■ **Problem to work on**:
Transcribe all of the records precisely as they are presented.
━━━━━━━━━━
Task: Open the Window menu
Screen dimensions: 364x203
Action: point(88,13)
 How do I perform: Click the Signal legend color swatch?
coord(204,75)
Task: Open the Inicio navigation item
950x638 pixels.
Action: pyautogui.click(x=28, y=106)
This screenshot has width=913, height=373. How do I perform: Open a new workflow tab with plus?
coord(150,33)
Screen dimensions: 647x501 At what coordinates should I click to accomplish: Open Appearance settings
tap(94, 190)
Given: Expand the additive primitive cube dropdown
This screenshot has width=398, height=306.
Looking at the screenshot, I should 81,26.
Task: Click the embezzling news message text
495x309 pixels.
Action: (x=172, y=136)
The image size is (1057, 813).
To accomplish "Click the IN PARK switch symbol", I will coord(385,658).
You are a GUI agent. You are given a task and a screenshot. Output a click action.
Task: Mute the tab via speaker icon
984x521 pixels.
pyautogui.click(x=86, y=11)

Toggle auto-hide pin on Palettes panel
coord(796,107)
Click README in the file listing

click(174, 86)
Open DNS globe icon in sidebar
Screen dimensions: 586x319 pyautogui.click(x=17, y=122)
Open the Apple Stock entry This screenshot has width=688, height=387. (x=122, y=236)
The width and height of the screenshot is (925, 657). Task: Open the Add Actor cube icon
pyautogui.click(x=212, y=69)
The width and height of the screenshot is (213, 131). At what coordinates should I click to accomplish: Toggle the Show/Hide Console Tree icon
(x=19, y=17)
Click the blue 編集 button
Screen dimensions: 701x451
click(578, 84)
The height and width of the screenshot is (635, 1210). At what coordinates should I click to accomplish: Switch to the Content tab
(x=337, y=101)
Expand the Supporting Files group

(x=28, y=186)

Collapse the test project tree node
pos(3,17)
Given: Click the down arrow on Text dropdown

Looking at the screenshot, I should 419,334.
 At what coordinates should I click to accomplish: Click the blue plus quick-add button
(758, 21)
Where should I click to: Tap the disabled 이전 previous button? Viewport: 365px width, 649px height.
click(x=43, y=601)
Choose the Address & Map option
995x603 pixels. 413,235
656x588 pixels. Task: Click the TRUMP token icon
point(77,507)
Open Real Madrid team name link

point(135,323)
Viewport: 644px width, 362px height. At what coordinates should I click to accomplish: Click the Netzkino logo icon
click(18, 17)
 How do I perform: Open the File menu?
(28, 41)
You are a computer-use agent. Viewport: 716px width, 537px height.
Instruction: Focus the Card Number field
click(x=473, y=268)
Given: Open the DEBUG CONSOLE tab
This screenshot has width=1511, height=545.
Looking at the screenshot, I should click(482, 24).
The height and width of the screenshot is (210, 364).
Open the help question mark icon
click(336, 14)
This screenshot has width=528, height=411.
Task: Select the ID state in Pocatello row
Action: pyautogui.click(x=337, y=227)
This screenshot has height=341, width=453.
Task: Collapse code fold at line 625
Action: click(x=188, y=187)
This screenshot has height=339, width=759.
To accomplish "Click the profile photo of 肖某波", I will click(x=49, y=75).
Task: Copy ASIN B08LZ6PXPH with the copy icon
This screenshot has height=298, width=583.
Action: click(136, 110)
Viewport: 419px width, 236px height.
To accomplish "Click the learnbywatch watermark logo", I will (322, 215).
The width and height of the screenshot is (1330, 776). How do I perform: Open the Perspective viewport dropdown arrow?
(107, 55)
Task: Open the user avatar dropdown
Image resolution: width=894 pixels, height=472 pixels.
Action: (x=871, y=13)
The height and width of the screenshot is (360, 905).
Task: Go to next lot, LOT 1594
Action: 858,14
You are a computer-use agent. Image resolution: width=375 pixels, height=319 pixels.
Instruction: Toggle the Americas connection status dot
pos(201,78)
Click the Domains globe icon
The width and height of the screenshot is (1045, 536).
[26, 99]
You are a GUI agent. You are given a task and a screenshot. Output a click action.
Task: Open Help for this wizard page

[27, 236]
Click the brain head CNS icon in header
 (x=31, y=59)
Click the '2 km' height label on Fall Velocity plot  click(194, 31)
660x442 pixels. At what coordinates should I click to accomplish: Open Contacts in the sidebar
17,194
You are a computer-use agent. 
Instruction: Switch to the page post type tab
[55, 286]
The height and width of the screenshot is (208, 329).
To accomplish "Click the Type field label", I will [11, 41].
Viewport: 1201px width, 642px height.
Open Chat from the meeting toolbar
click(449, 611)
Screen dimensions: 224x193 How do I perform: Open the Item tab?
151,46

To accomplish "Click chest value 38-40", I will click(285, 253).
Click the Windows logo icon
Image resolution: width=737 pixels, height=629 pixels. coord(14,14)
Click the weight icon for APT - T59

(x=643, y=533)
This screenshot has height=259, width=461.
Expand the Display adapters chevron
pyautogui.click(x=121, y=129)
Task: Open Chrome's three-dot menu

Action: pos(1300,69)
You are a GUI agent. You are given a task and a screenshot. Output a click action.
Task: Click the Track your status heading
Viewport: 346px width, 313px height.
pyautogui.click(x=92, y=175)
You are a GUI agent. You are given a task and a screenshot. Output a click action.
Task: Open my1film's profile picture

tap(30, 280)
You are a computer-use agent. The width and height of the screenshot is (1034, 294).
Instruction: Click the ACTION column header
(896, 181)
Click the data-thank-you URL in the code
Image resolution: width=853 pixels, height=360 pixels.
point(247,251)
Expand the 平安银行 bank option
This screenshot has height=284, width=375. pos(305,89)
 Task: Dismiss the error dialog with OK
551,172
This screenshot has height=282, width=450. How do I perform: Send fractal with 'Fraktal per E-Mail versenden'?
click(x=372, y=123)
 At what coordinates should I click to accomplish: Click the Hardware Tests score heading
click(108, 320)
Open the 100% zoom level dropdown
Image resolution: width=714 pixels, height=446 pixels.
━━━━━━━━━━
■ **Your solution**:
Task: Open the Window menu
Screen dimensions: 364x203
Action: point(88,13)
 How do I perform: Click the Signal legend color swatch?
coord(204,75)
Task: Open the Inicio navigation item
950x638 pixels.
Action: pyautogui.click(x=28, y=106)
This screenshot has width=913, height=373. How do I perform: Open a new workflow tab with plus?
coord(150,33)
Screen dimensions: 647x501 At what coordinates should I click to accomplish: Open Appearance settings
tap(94, 190)
Given: Expand the additive primitive cube dropdown
This screenshot has width=398, height=306.
Looking at the screenshot, I should 81,26.
Task: Click the embezzling news message text
495x309 pixels.
Action: (x=172, y=136)
The image size is (1057, 813).
To accomplish "Click the IN PARK switch symbol", I will coord(385,658).
You are a GUI agent. You are given a task and a screenshot. Output a click action.
Task: Mute the tab via speaker icon
984x521 pixels.
pyautogui.click(x=86, y=11)

Toggle auto-hide pin on Palettes panel
coord(796,107)
Click README in the file listing

click(174, 86)
Open DNS globe icon in sidebar
Screen dimensions: 586x319 pyautogui.click(x=17, y=122)
Open the Apple Stock entry This screenshot has width=688, height=387. (x=122, y=236)
The width and height of the screenshot is (925, 657). Task: Open the Add Actor cube icon
pyautogui.click(x=212, y=69)
The width and height of the screenshot is (213, 131). At what coordinates should I click to accomplish: Toggle the Show/Hide Console Tree icon
(x=19, y=17)
Click the blue 編集 button
Screen dimensions: 701x451
click(578, 84)
The height and width of the screenshot is (635, 1210). At what coordinates should I click to accomplish: Switch to the Content tab
(x=337, y=101)
Expand the Supporting Files group

(x=28, y=186)

Collapse the test project tree node
pos(3,17)
Given: Click the down arrow on Text dropdown

Looking at the screenshot, I should 419,334.
 At what coordinates should I click to accomplish: Click the blue plus quick-add button
(758, 21)
Where should I click to: Tap the disabled 이전 previous button? Viewport: 365px width, 649px height.
click(x=43, y=601)
Choose the Address & Map option
995x603 pixels. 413,235
656x588 pixels. Task: Click the TRUMP token icon
point(77,507)
Open Real Madrid team name link

point(135,323)
Viewport: 644px width, 362px height. At what coordinates should I click to accomplish: Click the Netzkino logo icon
click(18, 17)
 How do I perform: Open the File menu?
(28, 41)
You are a computer-use agent. Viewport: 716px width, 537px height.
Instruction: Focus the Card Number field
click(x=473, y=268)
Given: Open the DEBUG CONSOLE tab
This screenshot has width=1511, height=545.
Looking at the screenshot, I should click(482, 24).
The height and width of the screenshot is (210, 364).
Open the help question mark icon
click(336, 14)
This screenshot has width=528, height=411.
Task: Select the ID state in Pocatello row
Action: pyautogui.click(x=337, y=227)
This screenshot has height=341, width=453.
Task: Collapse code fold at line 625
Action: click(x=188, y=187)
This screenshot has height=339, width=759.
To accomplish "Click the profile photo of 肖某波", I will click(x=49, y=75).
Task: Copy ASIN B08LZ6PXPH with the copy icon
This screenshot has height=298, width=583.
Action: click(136, 110)
Viewport: 419px width, 236px height.
To accomplish "Click the learnbywatch watermark logo", I will (322, 215).
The width and height of the screenshot is (1330, 776). How do I perform: Open the Perspective viewport dropdown arrow?
(107, 55)
Task: Open the user avatar dropdown
Image resolution: width=894 pixels, height=472 pixels.
Action: (x=871, y=13)
The height and width of the screenshot is (360, 905).
Task: Go to next lot, LOT 1594
Action: 858,14
You are a computer-use agent. Image resolution: width=375 pixels, height=319 pixels.
Instruction: Toggle the Americas connection status dot
pos(201,78)
Click the Domains globe icon
The width and height of the screenshot is (1045, 536).
[26, 99]
You are a GUI agent. You are given a task and a screenshot. Output a click action.
Task: Open Help for this wizard page

[27, 236]
Click the brain head CNS icon in header
 (x=31, y=59)
Click the '2 km' height label on Fall Velocity plot  click(194, 31)
660x442 pixels. At what coordinates should I click to accomplish: Open Contacts in the sidebar
17,194
You are a computer-use agent. 
Instruction: Switch to the page post type tab
[55, 286]
The height and width of the screenshot is (208, 329).
To accomplish "Click the Type field label", I will [11, 41].
Viewport: 1201px width, 642px height.
Open Chat from the meeting toolbar
click(449, 611)
Screen dimensions: 224x193 How do I perform: Open the Item tab?
151,46

To accomplish "Click chest value 38-40", I will click(285, 253).
Click the Windows logo icon
Image resolution: width=737 pixels, height=629 pixels. coord(14,14)
Click the weight icon for APT - T59

(x=643, y=533)
This screenshot has height=259, width=461.
Expand the Display adapters chevron
pyautogui.click(x=121, y=129)
Task: Open Chrome's three-dot menu

Action: pos(1300,69)
You are a GUI agent. You are given a task and a screenshot. Output a click action.
Task: Click the Track your status heading
Viewport: 346px width, 313px height.
pyautogui.click(x=92, y=175)
You are a GUI agent. You are given a task and a screenshot. Output a click action.
Task: Open my1film's profile picture

tap(30, 280)
You are a computer-use agent. The width and height of the screenshot is (1034, 294).
Instruction: Click the ACTION column header
(896, 181)
Click the data-thank-you URL in the code
Image resolution: width=853 pixels, height=360 pixels.
point(247,251)
Expand the 平安银行 bank option
This screenshot has height=284, width=375. pos(305,89)
 Task: Dismiss the error dialog with OK
551,172
This screenshot has height=282, width=450. How do I perform: Send fractal with 'Fraktal per E-Mail versenden'?
click(x=372, y=123)
 At what coordinates should I click to accomplish: Click the Hardware Tests score heading
click(108, 320)
Open the 100% zoom level dropdown
Image resolution: width=714 pixels, height=446 pixels.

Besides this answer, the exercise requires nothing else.